-- start of Passage --

Other Notes: Eric Byrnes went 1-3 in today’s 5-4 loss to KC. The single did not drive in any runs and he did not score. The good news is that he’s not running any long o’fer strings as in abymsal, aberrant 2005. The not-so-good news is that he also hasn’t had any multi-hit days…yet. The 1-3 effort brings his spring average up to .259. Jeff DaVanon, who can switch-hit and can play all three outfield positions, took over in CF for the last two AB’s. He went 1-2 and is now at .455. (A Cuban league BA). DaVanon, formerly of the geographically-challenged Angels is scheduled to be the D’Backs fourth outfielder.
One of my favorite Eric Byrnes moments, and yes, there were some good ones in abysmal, aberrant 2005, was his throwing DaVanon out at home in a late-season game in which DaVanon was trying to score the 11th run in an Angels’ pounding of the Orioles. DaVanon was sent in to pinch-run, got a good jump off second base, but Byrnesie threw a bullet home and Javy Lopez nailed Jeff at the plate.
The best Byrnes moment of the year for me was Aug. 31st, when he hit a two-run homer off Miguel Batista in Toronto. Batista, DaVanon and Byrnes are now teammates on the Diamondbacks. I know some folks root for the shirts, no matter who is wearing them. But I find, especially in this age of free agency, trading and the Internet, I prefer to follow the player, no matter what colors he’s wearing. (Now if we can only get some spring TV coverage of the D’Backs for rainy, rainy, Oakland! If you don’t hear from me in a while, it COULD be that the city has floated away!)
Will ESPN announcer Gary Thorne ever pronounce Juan Encarnacion’s name correctly? There are some foreign names that a native speaker of English will never pronounce correctly, but Spanish names are typically not among them. Encarnacion is really not that hard, Gary. Have you tried getting some help from your Spanish-speaking broadcast partner, Jose Mota? Or is driving not the only arena of activity in which a "real man" doesn’t ask for directions?
Shouldn’t the WBC use international umpires as well as Americans? (Did they in the Asian Pool?) Shouldn’t the American major league umpires be involved?

-- end of Passage --
-- start of Data supplied --

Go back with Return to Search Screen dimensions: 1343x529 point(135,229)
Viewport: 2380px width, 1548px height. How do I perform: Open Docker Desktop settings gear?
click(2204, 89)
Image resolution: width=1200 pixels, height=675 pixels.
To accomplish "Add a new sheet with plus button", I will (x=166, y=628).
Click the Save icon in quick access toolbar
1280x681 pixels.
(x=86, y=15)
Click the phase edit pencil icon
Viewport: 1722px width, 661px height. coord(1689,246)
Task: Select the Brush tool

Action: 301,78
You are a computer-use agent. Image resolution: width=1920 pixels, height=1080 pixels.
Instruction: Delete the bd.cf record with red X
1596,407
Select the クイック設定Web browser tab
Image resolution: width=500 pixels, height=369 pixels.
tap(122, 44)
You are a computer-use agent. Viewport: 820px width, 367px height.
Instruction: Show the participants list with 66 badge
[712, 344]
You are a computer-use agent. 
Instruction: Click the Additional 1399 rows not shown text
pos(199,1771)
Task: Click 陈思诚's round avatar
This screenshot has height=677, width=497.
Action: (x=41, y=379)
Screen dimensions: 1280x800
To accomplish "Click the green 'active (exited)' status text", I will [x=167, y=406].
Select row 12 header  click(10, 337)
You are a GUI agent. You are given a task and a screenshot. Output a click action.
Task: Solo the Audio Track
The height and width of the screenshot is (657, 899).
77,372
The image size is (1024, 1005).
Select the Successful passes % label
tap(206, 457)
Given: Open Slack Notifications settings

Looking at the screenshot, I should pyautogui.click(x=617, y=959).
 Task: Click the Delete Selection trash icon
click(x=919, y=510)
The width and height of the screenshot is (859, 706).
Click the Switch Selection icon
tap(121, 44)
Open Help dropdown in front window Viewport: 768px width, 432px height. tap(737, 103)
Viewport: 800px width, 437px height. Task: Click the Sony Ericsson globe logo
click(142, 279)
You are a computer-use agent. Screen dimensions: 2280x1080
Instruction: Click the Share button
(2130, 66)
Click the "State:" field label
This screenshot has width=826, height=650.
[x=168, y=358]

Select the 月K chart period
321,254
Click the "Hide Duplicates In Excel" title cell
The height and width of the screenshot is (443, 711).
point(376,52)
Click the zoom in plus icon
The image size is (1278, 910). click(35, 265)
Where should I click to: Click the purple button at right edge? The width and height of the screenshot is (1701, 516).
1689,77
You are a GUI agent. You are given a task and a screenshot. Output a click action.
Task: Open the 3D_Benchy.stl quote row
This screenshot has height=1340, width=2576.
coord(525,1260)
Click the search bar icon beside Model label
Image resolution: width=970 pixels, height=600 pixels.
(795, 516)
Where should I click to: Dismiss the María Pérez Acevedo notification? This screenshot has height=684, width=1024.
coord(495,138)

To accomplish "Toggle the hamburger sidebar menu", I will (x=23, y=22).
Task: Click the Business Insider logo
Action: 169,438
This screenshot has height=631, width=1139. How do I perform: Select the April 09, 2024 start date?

-- end of Data supplied --

What you need to do: Write the next part of the baseball notes about Eric Byrnes and the Diamondbacks, starting right after their last line.

Response to this task:
Will people ever learn to keep politics separate from baseball? WBC games are not enhanced by a plane flying over the stadium with an anti-Castro message, or people in the stands wearing anti-Castro messages or carrying anti-Castro signs. Can’t people come to terms with the fact that some players are happy living and playing baseball in Cuba and don’t want to defect? How would US players feel if Venezuelan fans came to the park with anti-Bush signs? Why is it OK to criticize Cuba, when China, that bastion of human rights, was invited to play in the WBC without incident? Might part of the reason be that China was playing half a world away and everyone knew the Chinese team wouldn’t not get out of Round 1? Or is it that the US covets Cuban players like Yulieski Gourriel and wants to emphasize why they can’t get him?
The Korean team is doing better than expected for a country that hasn’t been playing baseball all that long. They have beaten both Japan and the USA. Might they have a point about their ability to gel quickly as a team–five of their players went to the same high school–or is it as my father used to say about MLB All-Star teams, they can play together because they all know how to play fundamentals? Or is it a little of both?
Into what should the WBC evolve: A substitute for the Olympics or a true World’s Championship?
Eric Byrnes hit an RBI single and scored a run yesterday in the D’Backs’ split-squad 10-7 loss to the Rockies. (The Snakes beat the Giants 7-4 in the other game). Byrnesie left no one on base, but he struck out once and did not walk. The 1-4 left his batting average at .250. Byrnesie, it was a productive single, but when will we see a multi-hit game from you? You will end up batting 8th, not leadoff or 2nd, if you hit .250.
Of course, .250 would be lofty for Marland Williams, the guy Melvin puts in CF after he’s figured Byrnes has played enough for the day. Williams went 0-2 with 2 K’s and has yet to get a hit. Will he break his 0-for-Spring Training streak?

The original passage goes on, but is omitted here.